The one children’s music thing I like is the parody band Defiance of Anthropomorphic Sea Mammals from this episode of Portlandia, season 3 episode 5.
https://www.youtube.com/watch?v=yKoCb5JqznA
Sorry about the low quality, this was the only rip of it on YouTube that I could find. The whole episode is on Netflix, though.
Cat Mara,
That is some next level sealioning. How much you wanna bet that the guy is fan of Ben “debate me” Shapiro?
@ Buttercup
A significant percentage of those are actually 1, they just teach lessons no longer relevant. And to be fair, plenty of songs aimed at adults are also utter nonsense: I defy anyone to find coherence in I am the Walrus, there’s been hit songs called Do do do da da da, Iko Iko, and Doo wah Diddy, and scatting is only one of several subgenres of semi-improvised gibberish singing.
@WWTH
The article says he is ostensibly a leftist. I’m betting Aimee Therese and skidmarxism are more his style.
@Cat Mara
Offa Rex (which the Decemberists plus folk singer Olivia Chaney) does a quite good version
https://youtu.be/AAVKy9WUzeU
My first pick for “lustful music:”
https://www.youtube.com/watch?v=VO-KM25tEDA
“So keep me in your bed all day…”
@Buttercup:
This is so genius:
Although I might have said “losing a quantum of testosterone” or “absorbing a quantum of soy”, the basic metaphor is so fundamentally fantabulous that I’m dancing with delight anyway.
@Crip Dyke
Next time I eat anything with soy I will have to say that I am “absorbing a quantum of soy.” I don’t eat tofu too frequently, but maybe I should have some soon just to use the metaphor.
Not entirely sure where the alt-right obsession with soy comes from, but if I had to guess I’d say it’s probably a combination of toxic masculine connections to meat and a misunderstanding of what phytoestrogen means.
You would be 100% correct.
@Crip Dyke – why, thank you! Your version is much better, and elegantly supports the theory of conservation of soy and testosterone.

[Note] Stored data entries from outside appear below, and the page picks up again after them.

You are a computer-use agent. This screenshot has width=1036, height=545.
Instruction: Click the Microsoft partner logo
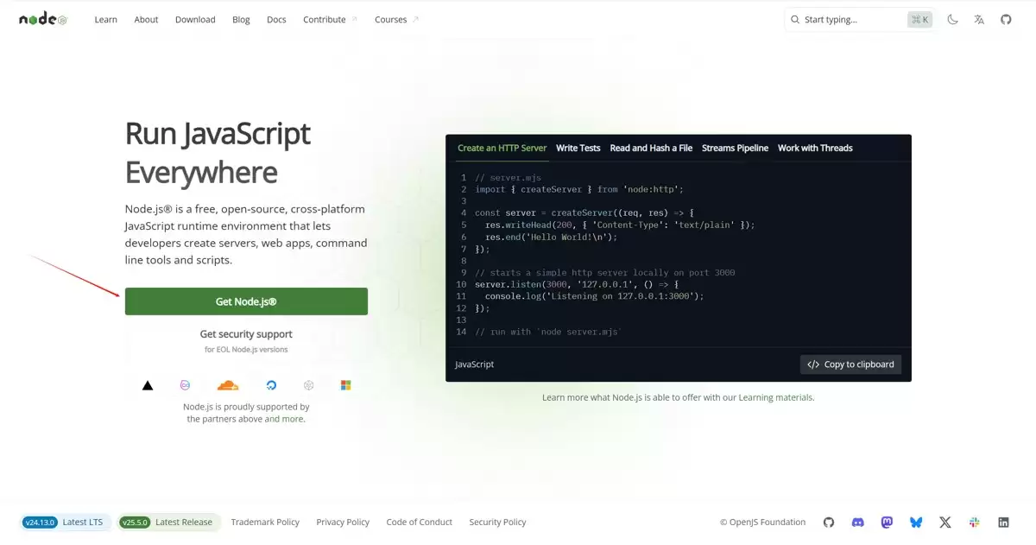[x=345, y=385]
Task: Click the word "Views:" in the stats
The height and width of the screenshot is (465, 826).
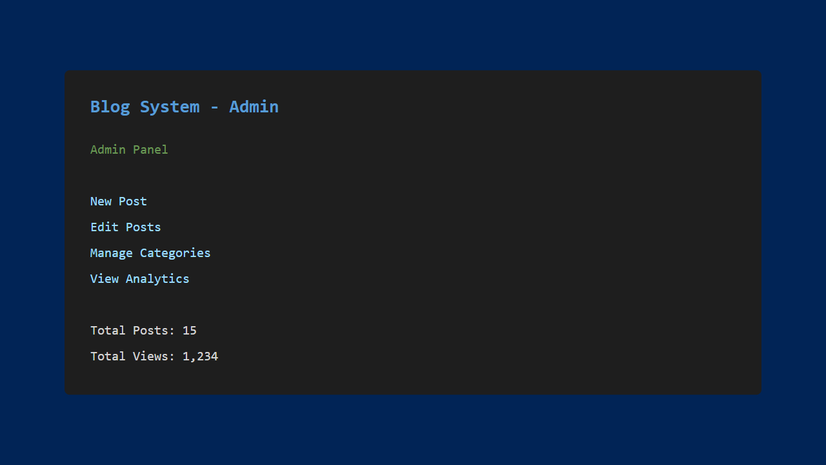Action: [154, 357]
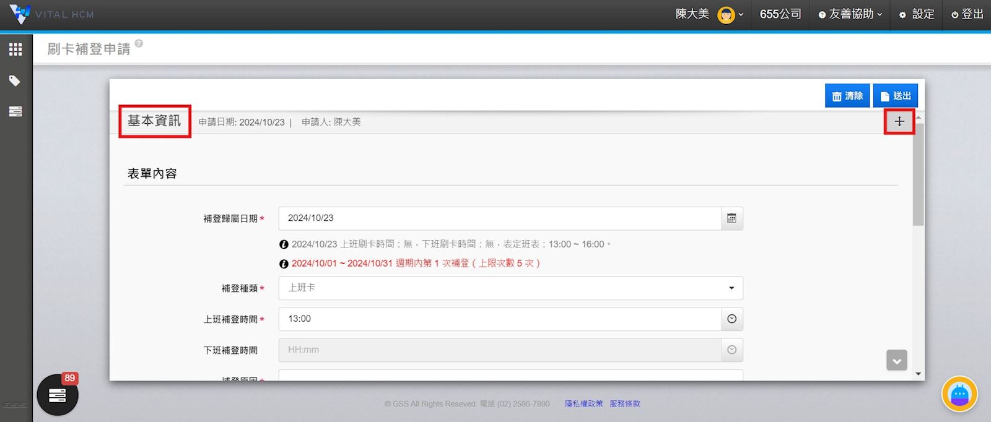Viewport: 991px width, 422px height.
Task: Open the pending tasks badge showing 89
Action: click(58, 394)
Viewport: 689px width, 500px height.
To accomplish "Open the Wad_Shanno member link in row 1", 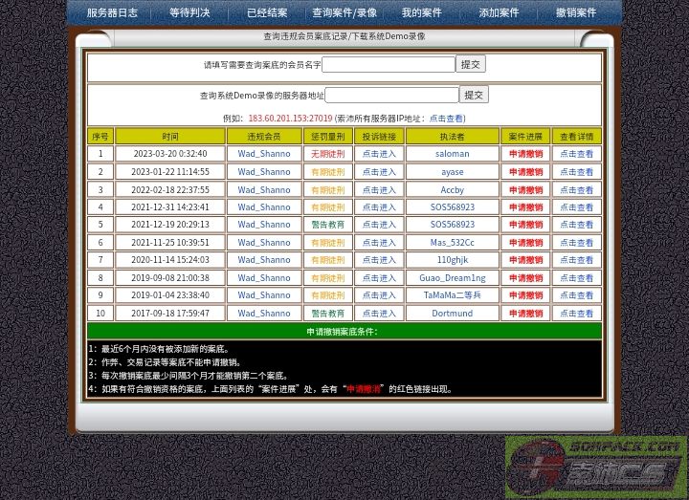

Nofappers, of course, absorb quanta of scrotal woo, and emit toxic bullshit.
@Buttercup:
Also known as beta radiation.
Well there is one simple way to avoid having nocturnal emissions and even much of the urge to have a wank under most circumstances. Get a lot older.
Trust me on this.
@Moggie: <groan>
@Kevin: I can think of a shortcut, but I guarantee those nofappers wouldn’t like it.
@ Surplus
It would probably do them a favour though. I understand stats indicate that eunuchs usually lived longer than men who hadn’t undergone that groinal trim.
@Buttercup Q. S.
Are you talking about those little packets of soy sauce that you get with sushi to go? Because I’ve seen that too. The worst part is that the packets can’t be recycled.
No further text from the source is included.